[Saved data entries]
★ ★ ★ ★ ★
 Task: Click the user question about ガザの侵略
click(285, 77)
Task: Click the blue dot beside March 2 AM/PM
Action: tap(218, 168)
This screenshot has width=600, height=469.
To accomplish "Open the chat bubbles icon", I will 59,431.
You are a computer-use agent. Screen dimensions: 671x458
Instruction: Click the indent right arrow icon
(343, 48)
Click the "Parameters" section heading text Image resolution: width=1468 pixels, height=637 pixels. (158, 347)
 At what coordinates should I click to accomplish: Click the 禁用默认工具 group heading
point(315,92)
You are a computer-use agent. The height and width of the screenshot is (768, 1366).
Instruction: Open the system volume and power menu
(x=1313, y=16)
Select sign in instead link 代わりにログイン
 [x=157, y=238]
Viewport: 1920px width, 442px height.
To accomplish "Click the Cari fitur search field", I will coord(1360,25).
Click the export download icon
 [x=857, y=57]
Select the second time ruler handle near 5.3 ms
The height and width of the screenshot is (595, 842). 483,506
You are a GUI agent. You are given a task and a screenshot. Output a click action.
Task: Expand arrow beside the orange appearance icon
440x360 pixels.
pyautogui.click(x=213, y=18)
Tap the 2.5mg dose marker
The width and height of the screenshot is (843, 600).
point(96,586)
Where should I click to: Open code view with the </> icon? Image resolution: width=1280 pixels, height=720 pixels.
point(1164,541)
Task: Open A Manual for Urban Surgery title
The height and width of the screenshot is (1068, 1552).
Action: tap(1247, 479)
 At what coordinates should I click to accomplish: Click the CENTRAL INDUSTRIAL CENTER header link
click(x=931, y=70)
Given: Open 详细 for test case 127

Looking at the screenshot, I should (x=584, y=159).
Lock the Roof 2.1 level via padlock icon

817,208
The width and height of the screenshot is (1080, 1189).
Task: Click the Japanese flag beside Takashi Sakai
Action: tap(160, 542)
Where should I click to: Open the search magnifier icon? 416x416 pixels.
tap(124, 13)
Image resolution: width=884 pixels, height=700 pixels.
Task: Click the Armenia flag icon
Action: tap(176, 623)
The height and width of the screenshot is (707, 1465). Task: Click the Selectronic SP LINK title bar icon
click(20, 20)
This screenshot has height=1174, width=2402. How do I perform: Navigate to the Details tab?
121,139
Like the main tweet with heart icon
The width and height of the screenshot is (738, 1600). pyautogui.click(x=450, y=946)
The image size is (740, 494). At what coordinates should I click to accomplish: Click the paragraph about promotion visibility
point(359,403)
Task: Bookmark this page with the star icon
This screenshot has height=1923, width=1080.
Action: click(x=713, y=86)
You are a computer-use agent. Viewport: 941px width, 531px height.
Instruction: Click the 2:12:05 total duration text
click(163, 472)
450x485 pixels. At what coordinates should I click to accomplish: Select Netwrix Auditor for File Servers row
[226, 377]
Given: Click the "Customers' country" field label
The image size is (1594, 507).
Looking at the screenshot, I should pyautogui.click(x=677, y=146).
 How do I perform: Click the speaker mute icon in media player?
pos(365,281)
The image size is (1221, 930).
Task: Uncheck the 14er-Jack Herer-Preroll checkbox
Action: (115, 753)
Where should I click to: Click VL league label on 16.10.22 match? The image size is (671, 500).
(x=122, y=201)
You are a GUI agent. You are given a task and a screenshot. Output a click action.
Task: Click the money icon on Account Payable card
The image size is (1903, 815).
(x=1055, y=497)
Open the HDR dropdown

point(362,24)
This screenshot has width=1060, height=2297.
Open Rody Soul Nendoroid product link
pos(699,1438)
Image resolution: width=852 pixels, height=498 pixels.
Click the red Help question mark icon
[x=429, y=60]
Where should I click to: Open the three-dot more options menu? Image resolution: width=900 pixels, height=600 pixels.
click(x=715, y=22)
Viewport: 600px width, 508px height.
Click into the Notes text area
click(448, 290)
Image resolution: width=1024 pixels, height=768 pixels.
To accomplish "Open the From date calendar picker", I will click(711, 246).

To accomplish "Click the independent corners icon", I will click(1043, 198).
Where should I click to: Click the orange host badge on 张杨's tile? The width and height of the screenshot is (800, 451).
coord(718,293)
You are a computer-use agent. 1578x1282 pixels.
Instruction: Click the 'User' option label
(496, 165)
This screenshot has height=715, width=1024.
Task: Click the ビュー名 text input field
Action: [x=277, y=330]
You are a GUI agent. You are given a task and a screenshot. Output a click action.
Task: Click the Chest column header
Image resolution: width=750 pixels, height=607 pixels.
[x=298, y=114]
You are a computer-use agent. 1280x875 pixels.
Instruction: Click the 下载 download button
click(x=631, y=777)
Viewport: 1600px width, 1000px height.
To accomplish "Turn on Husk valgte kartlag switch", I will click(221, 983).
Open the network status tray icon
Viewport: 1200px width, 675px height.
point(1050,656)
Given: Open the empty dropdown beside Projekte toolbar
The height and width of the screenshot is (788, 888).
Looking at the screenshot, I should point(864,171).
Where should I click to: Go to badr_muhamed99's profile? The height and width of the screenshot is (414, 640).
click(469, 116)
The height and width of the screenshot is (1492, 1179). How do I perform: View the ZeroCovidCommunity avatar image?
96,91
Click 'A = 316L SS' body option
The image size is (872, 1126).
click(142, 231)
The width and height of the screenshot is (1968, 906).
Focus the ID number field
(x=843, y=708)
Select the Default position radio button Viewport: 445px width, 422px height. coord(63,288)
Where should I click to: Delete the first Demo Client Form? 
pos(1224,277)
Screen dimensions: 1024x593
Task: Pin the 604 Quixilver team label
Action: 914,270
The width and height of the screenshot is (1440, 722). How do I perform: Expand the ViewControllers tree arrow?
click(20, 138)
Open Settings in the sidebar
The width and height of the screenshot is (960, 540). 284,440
★ ★ ★ ★ ★
EXERCISE DIRECTIONS>
Locate and copy each line in the data above that includes the word "agent".

RESPONSE TO THIS TASK>
You are a computer-use agent. Screen dimensions: 671x458
You are a computer-use agent. The height and width of the screenshot is (768, 1366).
You are a GUI agent. You are given a task and a screenshot. Output a click action.
You are a computer-use agent. Viewport: 941px width, 531px height.
You are a GUI agent. You are given a task and a screenshot. Output a click action.
You are a computer-use agent. 1578x1282 pixels.
You are a GUI agent. You are given a task and a screenshot. Output a click action.
You are a computer-use agent. 1280x875 pixels.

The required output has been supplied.